Sappiate che episodi del genere accadono anche negli Stati Uniti! Ancora oggi infatti in molte carceri le donne durante in momento del travaglio e del parto vengono ammanettate ai polsi e alle caviglie, o anche intorno alla pancia, e questo nonostante questa pratica, chiamata shackling, sia stata proibita in ben 21 Stati degli USA.
A denunciare questo illecito subito dalle donne è stata la Correctional Association, un’organizzazione no-profit che tutela i diritti delle donne recluse incinte. La stessa organizzazione ha condotto un’indagine in un carcere femminile nello Stato di New York, secondo la quale 27 donne intervistate ben 23 hanno dichiarato di essere state ammanettate dal momento del travaglio fino alla nascita del bambino, e private così della libertà di movimento.
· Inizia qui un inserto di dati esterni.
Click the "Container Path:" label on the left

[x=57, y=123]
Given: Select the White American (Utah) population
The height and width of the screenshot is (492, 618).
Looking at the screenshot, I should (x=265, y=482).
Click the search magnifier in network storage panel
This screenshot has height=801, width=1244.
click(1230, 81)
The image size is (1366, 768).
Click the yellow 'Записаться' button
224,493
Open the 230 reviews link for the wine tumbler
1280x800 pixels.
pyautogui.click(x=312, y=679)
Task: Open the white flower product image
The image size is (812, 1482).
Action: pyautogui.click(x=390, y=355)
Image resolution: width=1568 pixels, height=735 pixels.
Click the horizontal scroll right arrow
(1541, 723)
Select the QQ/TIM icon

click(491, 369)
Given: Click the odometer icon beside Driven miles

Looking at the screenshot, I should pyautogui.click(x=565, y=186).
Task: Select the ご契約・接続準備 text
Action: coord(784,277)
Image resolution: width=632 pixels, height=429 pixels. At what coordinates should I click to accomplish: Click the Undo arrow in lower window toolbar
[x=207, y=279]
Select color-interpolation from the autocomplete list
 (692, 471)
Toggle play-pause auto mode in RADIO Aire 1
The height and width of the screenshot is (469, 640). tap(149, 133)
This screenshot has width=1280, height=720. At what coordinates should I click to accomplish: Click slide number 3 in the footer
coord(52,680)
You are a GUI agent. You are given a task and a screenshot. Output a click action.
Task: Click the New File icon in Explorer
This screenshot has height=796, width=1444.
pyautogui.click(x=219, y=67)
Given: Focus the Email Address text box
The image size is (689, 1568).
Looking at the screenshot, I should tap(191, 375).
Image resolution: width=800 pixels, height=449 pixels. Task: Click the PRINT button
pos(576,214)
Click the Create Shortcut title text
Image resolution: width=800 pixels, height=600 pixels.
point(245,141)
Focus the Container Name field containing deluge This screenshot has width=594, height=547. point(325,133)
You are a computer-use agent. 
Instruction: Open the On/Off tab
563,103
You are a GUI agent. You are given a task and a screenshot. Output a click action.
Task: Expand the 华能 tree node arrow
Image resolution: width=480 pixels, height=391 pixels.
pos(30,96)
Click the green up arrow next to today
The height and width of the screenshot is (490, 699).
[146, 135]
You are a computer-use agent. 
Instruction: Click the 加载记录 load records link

La detenuta Jacqueline racconta delle violenze subite nel 2012 subito dopo un parto cesareo d’urgenza. Le guardie le legarono una grossa catena attorno al ventre, alla quale erano attaccate le manette, incuranti del taglio appena suturato provocandole dolori lancinanti. Ancora a distanza di anni Jacqueline racconta “Era come se mi stessero riaprendo la ferita”.
Tina, nel 2011, in preda ai dolori delle contrazioni fu incatenata alla barella per essere trasportata in ospedale e liberata solo a ridosso del parto.
In Arkansas, nel 2003, Shawanna visse 12 ore di travaglio con manette ai polsi e alle caviglie davanti al gelido ufficiale di custodia che non le concesse alcun privilegio nonostante le sue numerose richieste di aiuto.
Per fortuna tante sono, oggi, le associazioni che si stanno muovendo in soccorso delle donne incinte recluse, che vengono lese nei loro diritti umani, una tra tutte è WORTH: Birthing Behind Bars, un’associazione di New York attraverso la quale le donne vittime di questa violenza, condividendo le loro esperienze, urlano al mondo la loro richiesta di aiuto.
Uno dei momenti più delicati e intimi per una donna è proprio il momento del travaglio e del parto ed essere vittime di violenza in questo frangente è davvero menomante. Con l’augurio che questa prassi cessi di essere utilizzata e che le donne, anche quelle che scontano una pena in carcere, possano vivere la nascita del proprio figlio con maggior serenità esprimiamo la nostra stima e il nostro appoggio a tutte le associazioni che lottano per i diritti delle donne.
E voi, unimamme, cosa ne pensate a tal proposito? Credete anche voi, a prescindere dalla pena che devono scontare, che sia ingiusto, anche nei confronti del bambino che deve nascere, vivere il parto in manette?